Christmas took on new meaning last year, Zach was still with us, God was with us, and we knew that we would be heading to Texas now on the 5th of January of this year to sit with the Dr.s at MD Anderson and begin a new long regiment of treatment with some experimental drugs and ideas. Zach was very tired now, but somehow found the energy to make the trip south, I will never forget the look on his face as we arrived at the front of the building, and I asked him if he could believe we were finally at MD Anderson. Our joy and happiness though was short lived once we met with the lead Dr. of the clinical trial. She advised that the study was producing very disappointing results, and therefore she did not want Zach to start a program that could now prove in anyway beneficial to his treatment and survival. She told us to return to Canada and again try another round of the revised P6 treatment in a further effort to reduce the tumour size, and then return to Houston a few weeks down the road to possibly join a different study that she believed would give our Zach a better chance at beating the disease. Devastated was not a strong enough word to describe how we felt, and we returned to the hotel. The only loving thing that happened in Texas was reuniting with our very special friends the Wistners, who were more like southern family members. Robb and Laurene took us in and stayed in our hearts the few days we were there, and thanks to their love and support we were actually stronger flying home to Canada. Zach knew that he was going home with Mom and Dad, and we were putting together another plan, but Zach agreed to starting another round of the very harsh P6 chemo, even though he knew how very hard it would be on him. Our brave young Zach took the poison of chemo one last time into his tired body, and AGAIN he fought, but as a result the neutropenia also returned and took away Zach's immune system leaving him so very vulnerable again. He had lost so much weight, was unable to properly eat, or drink, and found it so hard to climb the stairs to his room. Donna and I spent many nights curled up in our bedroom, Zach between us watching his favorite shows, with his "Brutus" sleeping right against him. We could always hold Zach's hand, kiss his soft bald head, and remind him in a soft voice that God was with him, and that so many people were right there with us, sending prayers and love.
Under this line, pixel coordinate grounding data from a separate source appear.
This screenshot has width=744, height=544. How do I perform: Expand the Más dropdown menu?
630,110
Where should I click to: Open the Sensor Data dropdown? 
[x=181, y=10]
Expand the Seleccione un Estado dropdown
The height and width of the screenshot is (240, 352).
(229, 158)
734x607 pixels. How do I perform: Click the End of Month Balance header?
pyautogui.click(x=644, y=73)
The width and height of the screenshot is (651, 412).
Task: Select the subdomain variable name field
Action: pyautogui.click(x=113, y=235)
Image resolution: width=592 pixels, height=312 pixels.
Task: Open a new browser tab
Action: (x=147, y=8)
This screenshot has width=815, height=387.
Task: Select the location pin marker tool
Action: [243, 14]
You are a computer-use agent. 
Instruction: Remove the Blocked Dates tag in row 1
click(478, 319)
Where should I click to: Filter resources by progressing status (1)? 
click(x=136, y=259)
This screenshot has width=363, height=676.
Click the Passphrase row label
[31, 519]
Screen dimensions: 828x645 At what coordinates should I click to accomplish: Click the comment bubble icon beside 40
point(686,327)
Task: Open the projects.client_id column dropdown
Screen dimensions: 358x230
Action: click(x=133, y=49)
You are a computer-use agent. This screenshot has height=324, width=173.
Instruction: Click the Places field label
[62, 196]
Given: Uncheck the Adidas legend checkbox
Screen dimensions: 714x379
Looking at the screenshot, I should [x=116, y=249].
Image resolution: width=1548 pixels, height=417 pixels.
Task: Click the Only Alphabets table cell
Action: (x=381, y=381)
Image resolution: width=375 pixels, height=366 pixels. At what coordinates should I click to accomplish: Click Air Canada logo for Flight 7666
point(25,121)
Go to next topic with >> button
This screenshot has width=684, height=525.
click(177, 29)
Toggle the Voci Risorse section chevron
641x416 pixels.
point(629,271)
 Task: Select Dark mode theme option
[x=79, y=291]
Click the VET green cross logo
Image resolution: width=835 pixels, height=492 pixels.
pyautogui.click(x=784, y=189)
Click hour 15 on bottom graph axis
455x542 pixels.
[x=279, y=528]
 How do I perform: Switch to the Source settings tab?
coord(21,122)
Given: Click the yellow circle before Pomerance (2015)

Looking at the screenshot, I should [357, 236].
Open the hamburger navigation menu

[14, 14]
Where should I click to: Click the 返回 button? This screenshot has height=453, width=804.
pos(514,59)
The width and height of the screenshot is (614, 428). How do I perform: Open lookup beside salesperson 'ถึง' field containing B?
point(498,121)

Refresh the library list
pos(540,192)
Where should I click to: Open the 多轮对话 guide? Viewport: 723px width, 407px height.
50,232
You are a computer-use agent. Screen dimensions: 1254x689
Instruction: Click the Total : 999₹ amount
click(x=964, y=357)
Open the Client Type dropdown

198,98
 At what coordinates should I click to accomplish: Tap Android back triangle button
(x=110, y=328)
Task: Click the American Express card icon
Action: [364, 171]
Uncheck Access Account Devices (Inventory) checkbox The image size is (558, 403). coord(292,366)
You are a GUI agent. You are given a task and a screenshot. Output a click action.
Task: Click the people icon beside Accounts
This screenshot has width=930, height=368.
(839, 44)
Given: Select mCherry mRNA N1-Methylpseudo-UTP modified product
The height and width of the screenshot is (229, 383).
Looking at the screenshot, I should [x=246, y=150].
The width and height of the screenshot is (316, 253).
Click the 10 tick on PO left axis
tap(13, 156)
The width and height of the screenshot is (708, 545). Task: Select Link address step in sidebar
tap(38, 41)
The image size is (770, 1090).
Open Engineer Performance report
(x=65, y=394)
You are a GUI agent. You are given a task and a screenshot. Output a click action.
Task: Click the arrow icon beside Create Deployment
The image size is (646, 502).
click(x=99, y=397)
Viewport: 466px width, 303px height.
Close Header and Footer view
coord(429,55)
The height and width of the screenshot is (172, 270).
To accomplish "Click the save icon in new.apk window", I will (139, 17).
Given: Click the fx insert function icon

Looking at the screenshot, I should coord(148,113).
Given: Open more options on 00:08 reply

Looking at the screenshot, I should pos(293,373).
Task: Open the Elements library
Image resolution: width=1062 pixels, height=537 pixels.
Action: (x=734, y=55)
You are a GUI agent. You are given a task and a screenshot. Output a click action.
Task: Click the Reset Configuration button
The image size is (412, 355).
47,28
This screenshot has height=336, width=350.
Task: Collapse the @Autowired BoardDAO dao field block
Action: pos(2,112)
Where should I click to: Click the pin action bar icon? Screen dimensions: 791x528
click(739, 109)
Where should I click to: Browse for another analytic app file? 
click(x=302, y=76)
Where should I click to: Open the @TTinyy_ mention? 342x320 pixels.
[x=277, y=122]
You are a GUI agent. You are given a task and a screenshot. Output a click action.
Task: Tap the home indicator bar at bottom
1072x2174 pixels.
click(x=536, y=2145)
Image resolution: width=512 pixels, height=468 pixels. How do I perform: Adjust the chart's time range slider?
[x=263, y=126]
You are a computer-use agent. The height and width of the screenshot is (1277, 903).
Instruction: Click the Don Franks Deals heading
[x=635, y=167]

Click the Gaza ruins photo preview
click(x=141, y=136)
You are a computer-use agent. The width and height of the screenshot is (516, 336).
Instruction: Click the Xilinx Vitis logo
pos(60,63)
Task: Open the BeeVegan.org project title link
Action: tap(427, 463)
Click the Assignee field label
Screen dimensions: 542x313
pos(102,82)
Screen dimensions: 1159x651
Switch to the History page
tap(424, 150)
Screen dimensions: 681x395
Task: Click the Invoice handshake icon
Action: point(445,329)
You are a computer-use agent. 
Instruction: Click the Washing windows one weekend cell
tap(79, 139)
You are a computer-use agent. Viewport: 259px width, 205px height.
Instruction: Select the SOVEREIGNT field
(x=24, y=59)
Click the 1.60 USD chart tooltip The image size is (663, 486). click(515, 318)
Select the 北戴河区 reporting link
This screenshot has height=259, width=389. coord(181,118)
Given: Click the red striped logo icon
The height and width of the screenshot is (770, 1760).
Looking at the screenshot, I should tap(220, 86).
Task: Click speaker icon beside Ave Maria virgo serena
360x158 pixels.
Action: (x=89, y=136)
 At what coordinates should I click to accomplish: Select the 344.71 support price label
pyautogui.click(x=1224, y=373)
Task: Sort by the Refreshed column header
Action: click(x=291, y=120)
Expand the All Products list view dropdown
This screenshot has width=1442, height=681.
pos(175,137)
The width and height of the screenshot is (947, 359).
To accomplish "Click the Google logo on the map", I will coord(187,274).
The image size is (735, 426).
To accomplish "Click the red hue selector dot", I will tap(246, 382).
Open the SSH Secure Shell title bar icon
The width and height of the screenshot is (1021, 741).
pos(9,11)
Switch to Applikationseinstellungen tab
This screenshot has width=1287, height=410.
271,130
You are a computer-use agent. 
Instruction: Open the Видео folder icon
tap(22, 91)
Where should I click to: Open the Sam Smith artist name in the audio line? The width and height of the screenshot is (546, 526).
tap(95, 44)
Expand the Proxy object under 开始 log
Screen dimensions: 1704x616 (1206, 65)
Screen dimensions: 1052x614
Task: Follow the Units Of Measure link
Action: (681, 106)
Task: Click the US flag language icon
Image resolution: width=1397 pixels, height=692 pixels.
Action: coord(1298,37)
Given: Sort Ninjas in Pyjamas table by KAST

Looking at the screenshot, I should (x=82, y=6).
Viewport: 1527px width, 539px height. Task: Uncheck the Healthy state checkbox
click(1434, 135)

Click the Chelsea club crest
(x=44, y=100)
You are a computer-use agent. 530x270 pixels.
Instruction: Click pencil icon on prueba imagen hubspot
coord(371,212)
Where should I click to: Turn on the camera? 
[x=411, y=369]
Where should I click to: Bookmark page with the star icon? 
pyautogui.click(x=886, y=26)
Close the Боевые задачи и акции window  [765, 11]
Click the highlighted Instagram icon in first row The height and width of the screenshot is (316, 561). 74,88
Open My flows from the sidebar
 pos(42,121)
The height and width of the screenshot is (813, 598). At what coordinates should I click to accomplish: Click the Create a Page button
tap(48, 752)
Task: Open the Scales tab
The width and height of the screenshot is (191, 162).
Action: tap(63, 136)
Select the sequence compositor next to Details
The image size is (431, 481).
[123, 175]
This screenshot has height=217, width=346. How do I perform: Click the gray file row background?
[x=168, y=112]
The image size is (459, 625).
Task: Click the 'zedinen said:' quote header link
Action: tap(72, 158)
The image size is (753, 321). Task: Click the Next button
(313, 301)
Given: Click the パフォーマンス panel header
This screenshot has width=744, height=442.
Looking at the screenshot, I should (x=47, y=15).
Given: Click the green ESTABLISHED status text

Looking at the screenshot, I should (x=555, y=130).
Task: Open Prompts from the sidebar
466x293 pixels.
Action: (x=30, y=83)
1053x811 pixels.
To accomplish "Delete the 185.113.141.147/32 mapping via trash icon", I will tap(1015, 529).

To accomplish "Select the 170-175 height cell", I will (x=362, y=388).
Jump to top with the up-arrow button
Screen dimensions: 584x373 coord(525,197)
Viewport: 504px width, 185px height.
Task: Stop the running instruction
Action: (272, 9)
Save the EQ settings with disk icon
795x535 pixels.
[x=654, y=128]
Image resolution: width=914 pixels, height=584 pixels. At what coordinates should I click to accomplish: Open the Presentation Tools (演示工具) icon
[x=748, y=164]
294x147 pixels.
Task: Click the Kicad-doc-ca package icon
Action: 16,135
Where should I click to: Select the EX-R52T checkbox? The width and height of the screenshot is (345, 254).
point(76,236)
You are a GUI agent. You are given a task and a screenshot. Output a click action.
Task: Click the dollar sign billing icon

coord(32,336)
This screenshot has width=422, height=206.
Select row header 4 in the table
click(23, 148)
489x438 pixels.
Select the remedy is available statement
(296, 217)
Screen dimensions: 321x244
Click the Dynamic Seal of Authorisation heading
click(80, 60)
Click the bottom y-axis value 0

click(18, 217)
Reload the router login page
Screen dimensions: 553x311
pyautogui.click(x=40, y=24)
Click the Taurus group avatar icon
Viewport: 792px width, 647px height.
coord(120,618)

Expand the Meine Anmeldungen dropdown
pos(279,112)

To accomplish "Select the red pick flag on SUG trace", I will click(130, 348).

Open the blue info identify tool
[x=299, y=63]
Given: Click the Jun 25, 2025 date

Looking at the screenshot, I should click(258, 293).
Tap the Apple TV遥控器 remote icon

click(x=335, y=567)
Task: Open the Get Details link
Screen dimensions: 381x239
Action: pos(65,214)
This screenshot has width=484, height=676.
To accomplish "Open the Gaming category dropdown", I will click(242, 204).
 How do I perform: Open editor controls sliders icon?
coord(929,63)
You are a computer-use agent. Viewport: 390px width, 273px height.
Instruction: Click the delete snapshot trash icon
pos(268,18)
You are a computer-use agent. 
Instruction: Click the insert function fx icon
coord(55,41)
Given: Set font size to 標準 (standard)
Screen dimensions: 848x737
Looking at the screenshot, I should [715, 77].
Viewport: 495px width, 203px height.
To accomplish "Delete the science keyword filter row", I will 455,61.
As we waited for news of another study, we continued our dialogue with Dr. Pete Anderson of the Cleveland Hospital, and many others around the world as we had been doing for many many months, never to surrender, and never alone, we did everything possible to get nourishment into our little boy, and he tried so very hard to continue to stay with us. The Dr.s could not believe Zach was still fighting, and one even suggested that the best option was to do nothing, can you imagine how we all felt when the lead Oncologist told Zach that just doing nothing was also an option. I do not believe there is a Mother or Father who would accept that there was not a specialist out there somewhere who wouldn't help us. Hope had not left us, Zach said he would not give up, we knew this, but of course our family knew how very sick he had become. Zach was holding on we believe more for us, Mom and Dad, Rayne, Riley and Glenn, his little niece Kristyn, and his special nephews Kane and Andrew. Each day brought more sadness, but still a feeling of love and wonderment that our Zach was still with us on this earth, more time together, every single loving minute together, every breath more special than the previous one, and every rare smile captured to be remembered forever by us all. Zach had always told Donna and I that he wanted to be at home, no more trips to the hospital or clinic, no more travel anywhere, he knew it was almost time to reach out to the Angels, to let them take him to God, instead of pushing them away, as we thought he must be. Zach told his Mom that he truly believed he had a great life, he was not angry or sad, that he had a good run, that he was grateful for the time he had. Only he could say these words to comfort his Mom, knowing she would tell others of her Son's bravery, and unselfish way he looked at life, his life.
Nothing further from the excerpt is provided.